Here are the steps to calculate the test statistic:
Step 1: Define the null and alternative hypotheses:
- Null hypothesis (H0): The machines are equally efficient (μ1 = μ2).
- Alternative hypothesis (Ha): The machines are not equally efficient (μ1 ≠ μ2).
Step 2: Select the significance level (α):
In this case, the significance level is given as 1% or 0.01.
Step 3: Collect the data:
We are given the following information:
- Number of days (n): 25
- Machine 1:
- Sample mean (x̄1): 200
- Standard deviation (s1): 20
- Machine 2:
- Sample mean (x̄2): 250
- Standard deviation (s2): 25
Step 4: Calculate the test statistic:
We will use the two-sample t-test formula to calculate the test statistic:
t = (x̄1 - x̄2) / sqrt((s1²/n1) + (s2²/n2))
Where:
- x̄1 and x̄2 are the sample means
- s1 and s2 are the standard deviations
- n1 and n2 are the sample sizes
Plugging in the values, we get:
t = (200 - 250) / sqrt((20²/25) + (25²/25))

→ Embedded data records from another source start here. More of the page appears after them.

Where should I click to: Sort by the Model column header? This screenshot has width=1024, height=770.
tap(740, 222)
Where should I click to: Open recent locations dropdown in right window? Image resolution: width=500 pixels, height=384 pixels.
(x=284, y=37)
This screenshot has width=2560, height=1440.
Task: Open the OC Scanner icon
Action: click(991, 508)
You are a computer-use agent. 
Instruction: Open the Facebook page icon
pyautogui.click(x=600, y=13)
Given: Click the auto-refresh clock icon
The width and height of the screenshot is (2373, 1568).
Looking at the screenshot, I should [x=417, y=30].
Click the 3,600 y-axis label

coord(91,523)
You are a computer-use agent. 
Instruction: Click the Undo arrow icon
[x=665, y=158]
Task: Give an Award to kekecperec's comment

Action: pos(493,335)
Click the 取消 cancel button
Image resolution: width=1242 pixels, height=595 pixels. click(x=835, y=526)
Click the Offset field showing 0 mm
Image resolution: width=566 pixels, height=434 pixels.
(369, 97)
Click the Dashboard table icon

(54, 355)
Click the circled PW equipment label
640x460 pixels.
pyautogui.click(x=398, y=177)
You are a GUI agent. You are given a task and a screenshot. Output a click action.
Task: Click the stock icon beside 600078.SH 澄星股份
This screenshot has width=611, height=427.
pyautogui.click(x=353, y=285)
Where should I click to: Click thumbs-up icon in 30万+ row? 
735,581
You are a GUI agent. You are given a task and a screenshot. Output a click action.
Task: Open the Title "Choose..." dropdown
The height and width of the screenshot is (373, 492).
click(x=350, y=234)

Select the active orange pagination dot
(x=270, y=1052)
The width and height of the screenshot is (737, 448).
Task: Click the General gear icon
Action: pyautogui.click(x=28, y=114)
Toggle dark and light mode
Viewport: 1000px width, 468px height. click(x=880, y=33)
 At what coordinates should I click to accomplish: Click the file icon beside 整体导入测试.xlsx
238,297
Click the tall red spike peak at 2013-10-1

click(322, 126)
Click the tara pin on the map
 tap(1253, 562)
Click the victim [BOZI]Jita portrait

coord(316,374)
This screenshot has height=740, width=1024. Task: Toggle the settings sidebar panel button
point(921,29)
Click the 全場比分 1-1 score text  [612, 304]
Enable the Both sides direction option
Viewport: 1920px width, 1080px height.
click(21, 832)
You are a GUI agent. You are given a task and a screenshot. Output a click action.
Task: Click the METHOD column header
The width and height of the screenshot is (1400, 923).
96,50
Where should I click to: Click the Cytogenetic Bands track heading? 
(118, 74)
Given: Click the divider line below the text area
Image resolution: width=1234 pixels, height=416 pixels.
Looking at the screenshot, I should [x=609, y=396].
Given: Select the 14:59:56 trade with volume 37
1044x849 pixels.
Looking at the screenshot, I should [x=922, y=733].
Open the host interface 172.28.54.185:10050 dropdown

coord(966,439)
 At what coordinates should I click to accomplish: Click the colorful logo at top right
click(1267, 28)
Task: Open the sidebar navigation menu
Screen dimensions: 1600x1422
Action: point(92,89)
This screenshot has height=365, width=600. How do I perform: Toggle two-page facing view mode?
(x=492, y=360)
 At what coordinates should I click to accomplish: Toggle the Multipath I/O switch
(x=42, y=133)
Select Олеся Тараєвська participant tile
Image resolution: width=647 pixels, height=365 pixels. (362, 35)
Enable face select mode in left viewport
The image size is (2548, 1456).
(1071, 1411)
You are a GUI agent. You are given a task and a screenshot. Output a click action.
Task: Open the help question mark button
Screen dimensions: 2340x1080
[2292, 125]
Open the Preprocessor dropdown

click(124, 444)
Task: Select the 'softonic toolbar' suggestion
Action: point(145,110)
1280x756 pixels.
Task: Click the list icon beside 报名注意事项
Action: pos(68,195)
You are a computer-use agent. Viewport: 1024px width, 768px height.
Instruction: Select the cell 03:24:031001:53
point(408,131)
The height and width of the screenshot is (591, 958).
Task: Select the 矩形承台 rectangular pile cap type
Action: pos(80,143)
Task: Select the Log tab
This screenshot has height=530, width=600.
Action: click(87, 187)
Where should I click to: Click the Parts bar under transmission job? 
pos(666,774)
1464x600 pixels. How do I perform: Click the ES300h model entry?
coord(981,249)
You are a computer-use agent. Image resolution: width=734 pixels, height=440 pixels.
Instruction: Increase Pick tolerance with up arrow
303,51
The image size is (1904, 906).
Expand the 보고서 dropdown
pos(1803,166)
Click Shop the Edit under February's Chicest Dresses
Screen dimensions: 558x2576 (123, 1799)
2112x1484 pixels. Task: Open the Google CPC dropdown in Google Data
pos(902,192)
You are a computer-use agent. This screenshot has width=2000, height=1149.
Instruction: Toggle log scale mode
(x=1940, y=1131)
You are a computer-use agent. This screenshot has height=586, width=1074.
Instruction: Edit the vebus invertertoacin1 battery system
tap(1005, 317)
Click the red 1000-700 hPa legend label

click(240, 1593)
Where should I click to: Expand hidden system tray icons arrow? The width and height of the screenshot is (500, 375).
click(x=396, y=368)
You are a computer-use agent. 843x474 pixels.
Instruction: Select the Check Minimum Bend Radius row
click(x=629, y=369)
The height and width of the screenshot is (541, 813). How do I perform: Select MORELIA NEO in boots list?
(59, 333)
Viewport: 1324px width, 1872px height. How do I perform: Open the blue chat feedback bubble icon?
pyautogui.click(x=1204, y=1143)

Simplifying this expression gives us:
t = -50 / sqrt((16/25) + 25)
Step 5: Determine the critical value:
To determine the critical value, we need to consult the t-distribution table with n1 + n2 - 2 degrees of freedom at the given significance level (α = 0.01). Looking up the table, we find the critical value to be approximately ±2.797.
Step 6: Compare the test statistic with the critical value:
If the absolute value of the test statistic is greater than the critical value, we reject the null hypothesis; otherwise, we fail to reject the null hypothesis.
In this case, since the test statistic is less than the critical value (|t| < 2.797), we fail to reject the null hypothesis. Therefore, we can regard both machines as equally efficient at the 1% level of significance.